Modern payments systems generate vast amounts of financial transaction data in real time and at fine levels of granularity. National accounts, on the other hand, are largely built from administrative surveys. However, statistical offices face increasing pressure from declining survey response rates, budget pressure, and demand for faster-moving and finer-grained measurement. We seek to overcome some of these challenges by developing algorithms that recover existing national accounts aggregates from naturally occurring transaction data and produce novel measures, such as distributional national accounts for the different components of output.
How did you answer this question?
Our first paper builds a record of the consumption of 1.8 million Spanish retail banking clients of Banco Bilbao Vizcaya Argentaria (BBVA), one of the largest banks in the world, at individual, daily, and consumption-category-specific levels from 2015 on an ongoing basis. To map the three billion raw transactions observed in this period to consumption, we use detailed principles from the European System of Accounts (2010) regarding which types of spending are treated as consumption and apply them using rich transaction-level metadata. This includes a model for imputing the rental value of housing services.
What did you find?
The aggregation of individual consumption at quarterly frequency lies within 1% of final household consumption in national accounts on average, whereas household spending surveys typically have a severe downward bias.
Distributional National Accounts for Consumption from Naturally Occurring Data: Comparison with Income (left) and with Household Budget Survey (right).
We then build some of the first distributional national accounts for consumption and find 22.4% of aggregate consumption accrues to the top 10% of the distribution. Overall, consumption is less unequally distributed than income. However, we find greater consumption inequality in naturally occurring data than in the official Spanish Household Budget Survey, which is consistent with problems of under-reporting and/or under-sampling from the tail for surveys.
What implications does this have for the research on wealth concentration or economic inequality?
Consumption inequality is arguably more welfare relevant than income inequality but is generally less studied due to a lack of high-quality survey data.

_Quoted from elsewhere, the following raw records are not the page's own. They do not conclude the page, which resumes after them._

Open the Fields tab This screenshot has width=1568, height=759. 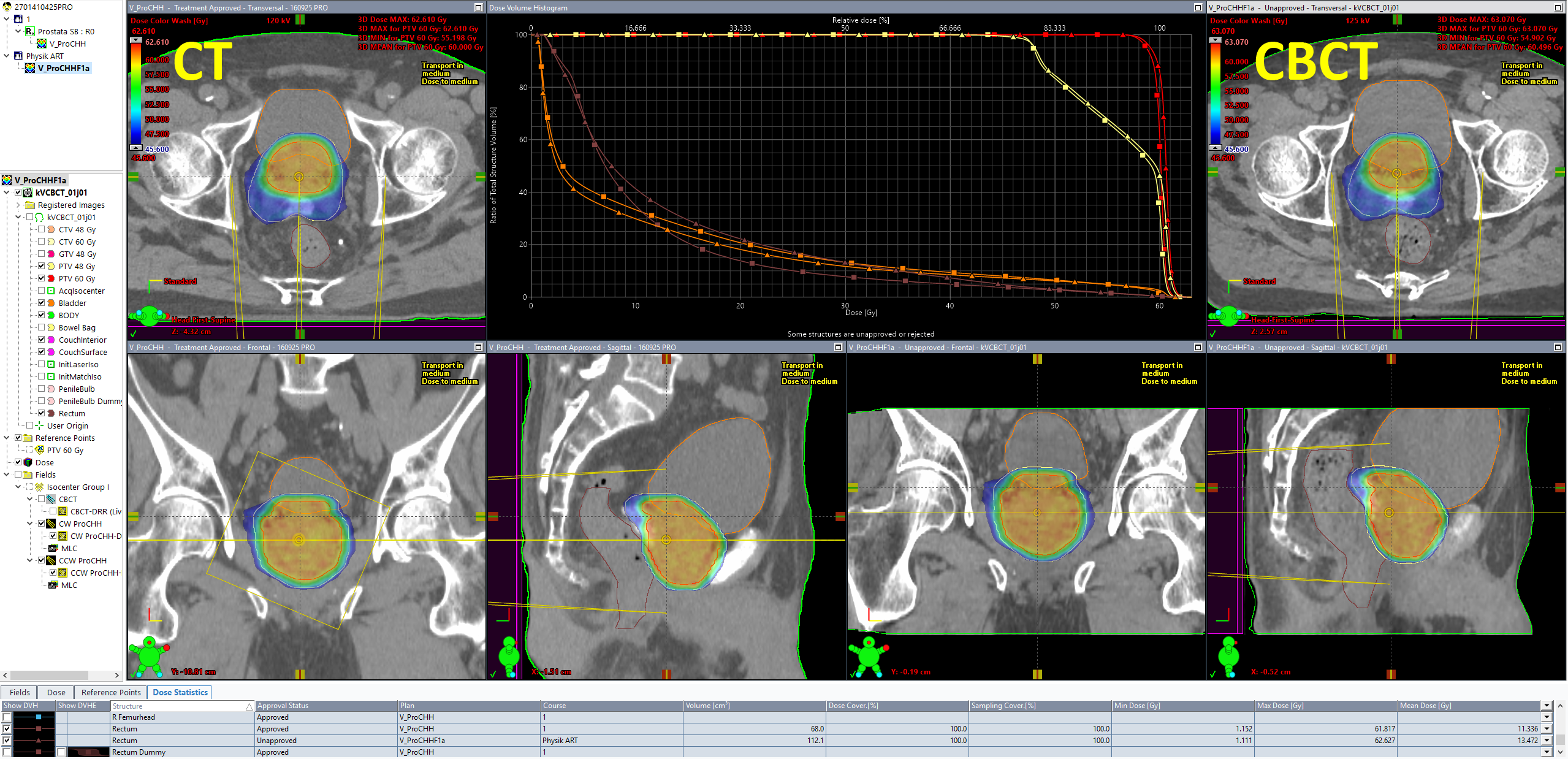coord(20,692)
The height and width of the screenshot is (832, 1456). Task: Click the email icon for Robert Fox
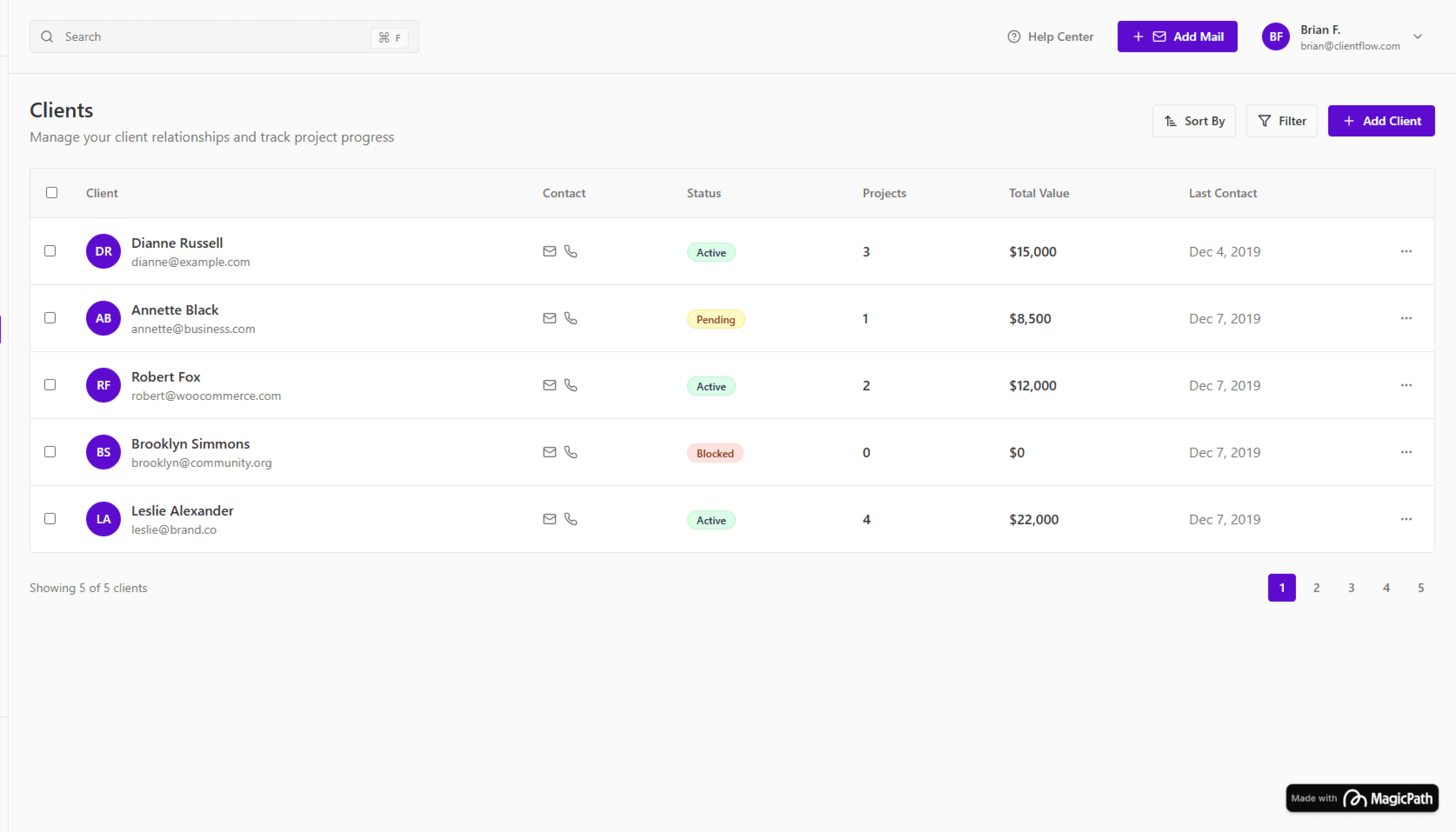[549, 385]
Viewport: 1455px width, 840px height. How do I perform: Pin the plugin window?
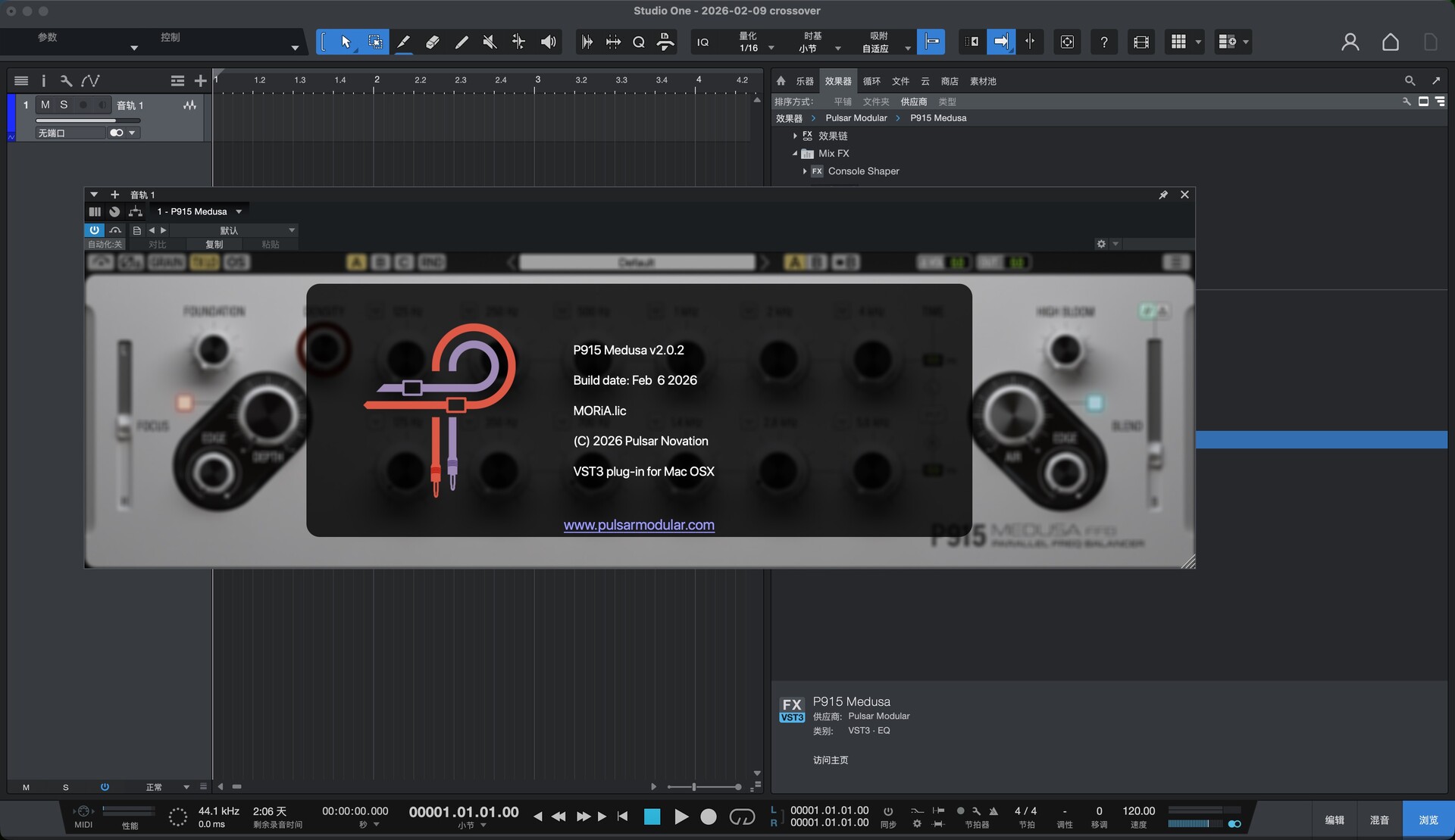pos(1163,195)

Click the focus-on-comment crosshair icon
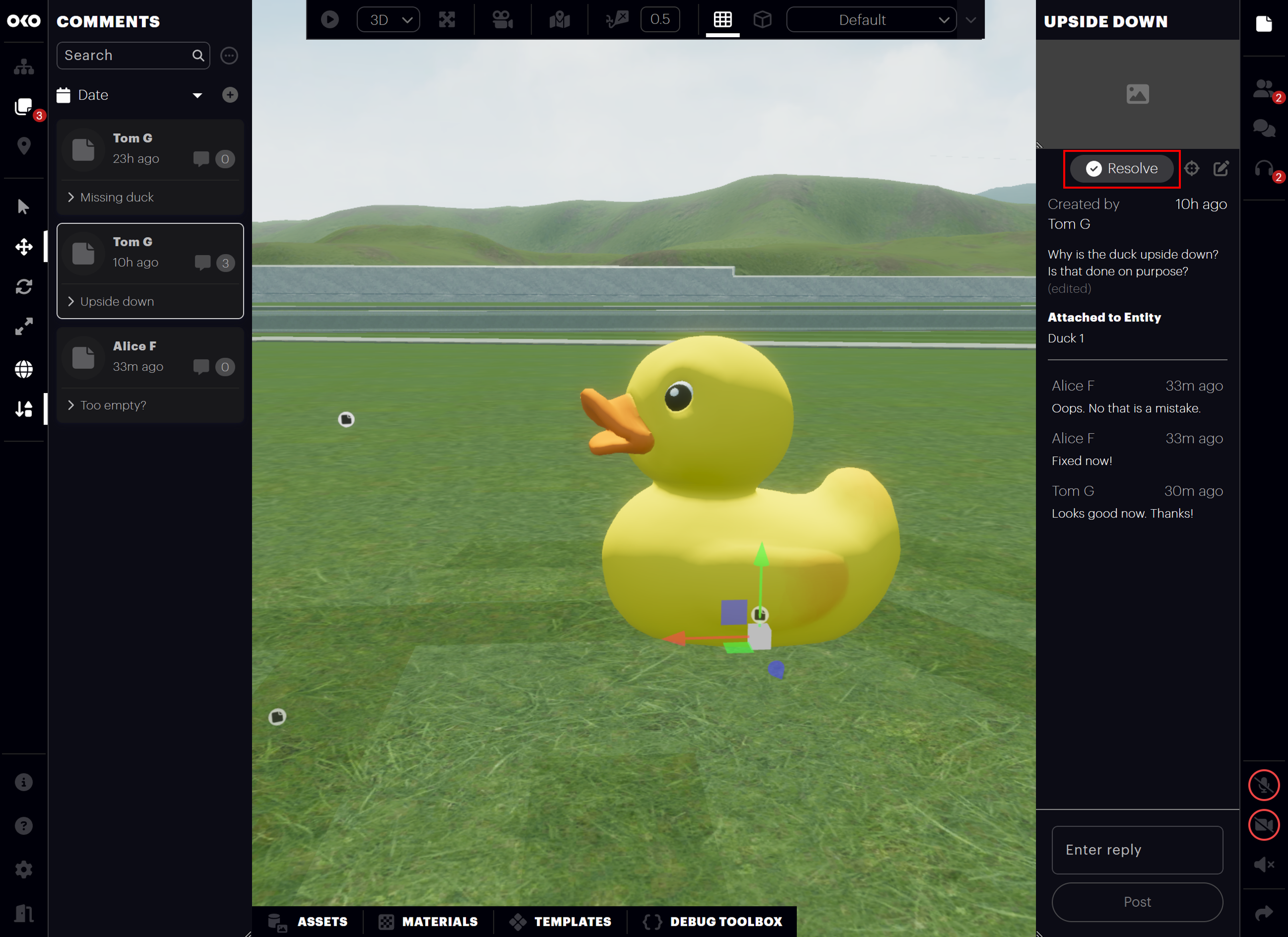[1191, 169]
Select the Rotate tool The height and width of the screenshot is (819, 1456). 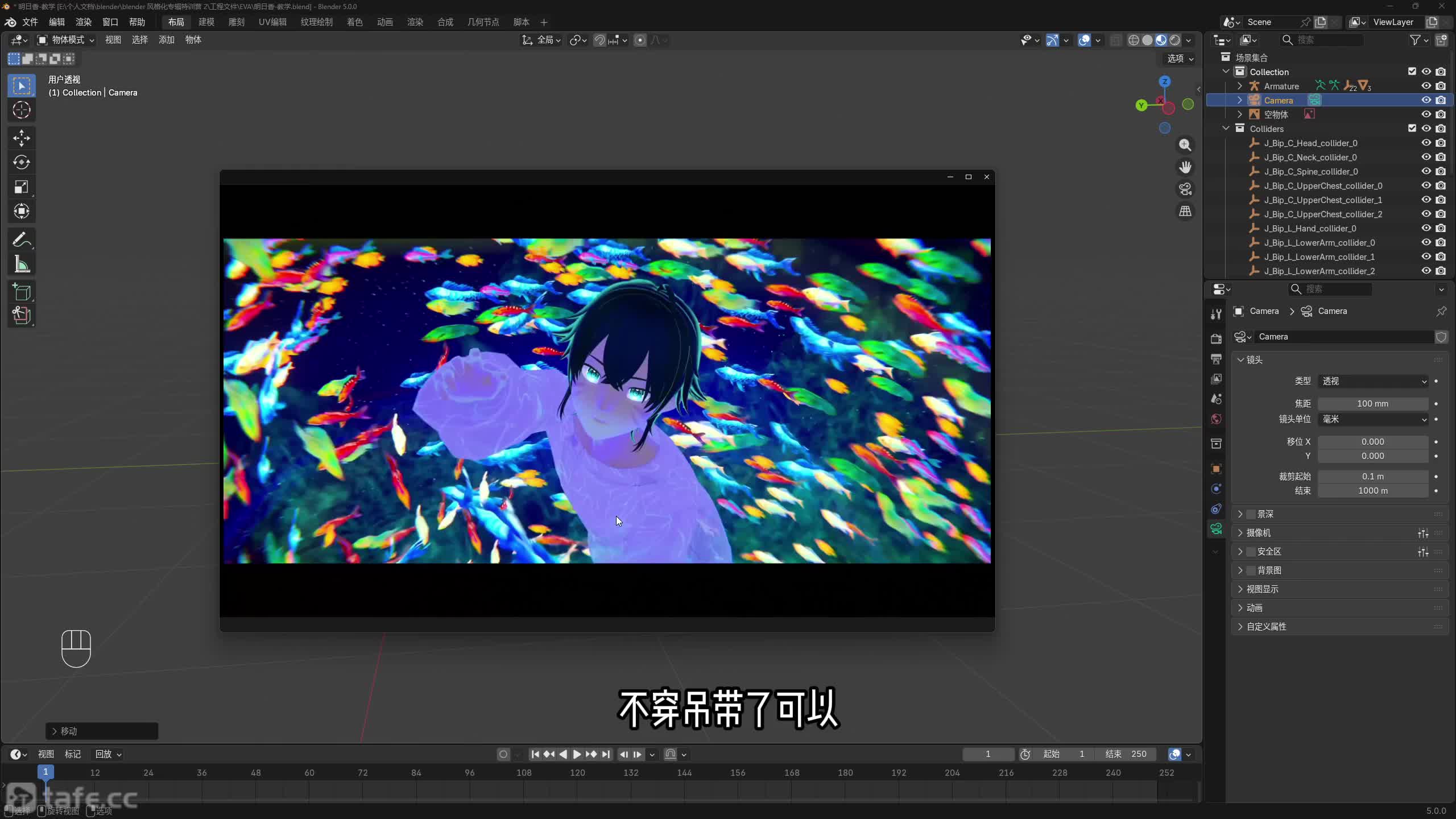(x=22, y=163)
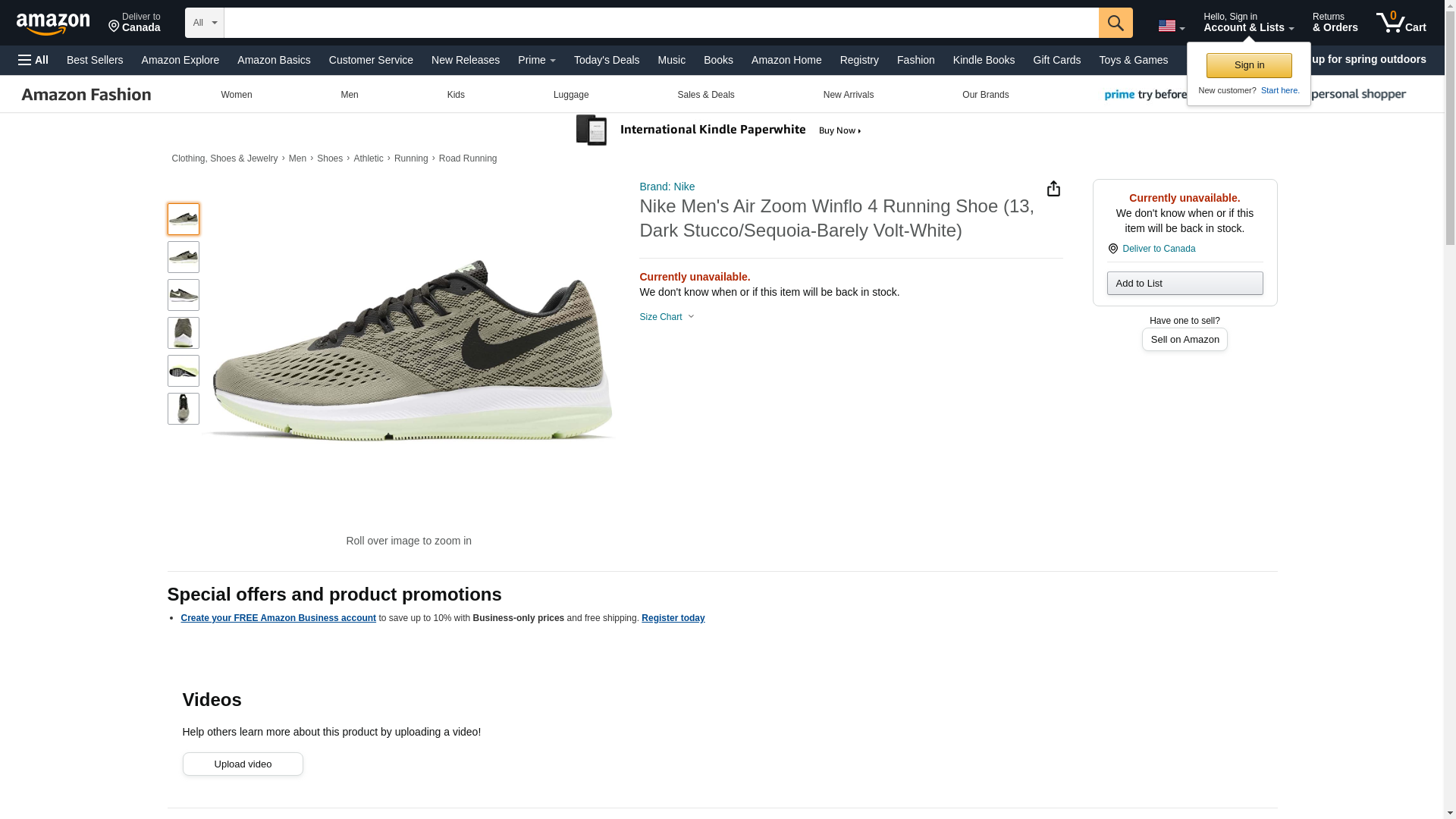Open the All hamburger menu
This screenshot has width=1456, height=819.
33,60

Naturally occurring data, when properly organized according to national accounting principles, shows great promise to overcome this. Our approach can be replicated with other banks in other countries, including those with under-developed national accounting systems. This should greatly increase the evidence base needed to characterize consumption inequality and its relationship with income.
What are the next steps in your agenda?
We plan to augment the consumption panel with income and wealth measures to recover the joint distribution of these objects. We can also use the panel structure to explore how income dynamics relate to consumption dynamics.
Citation
This paper can be cited as follows: Buda, G., Carvalho, V. M., Hansen, S., Mora, J. V. R., Ortiz, Á., and Rodrigo, T. 2022. 'National Accounts in a World of Naturally Occurring Data: A Proof of Concept for Consumption.' Janeway Institute Cambridge Working Paper No 2220.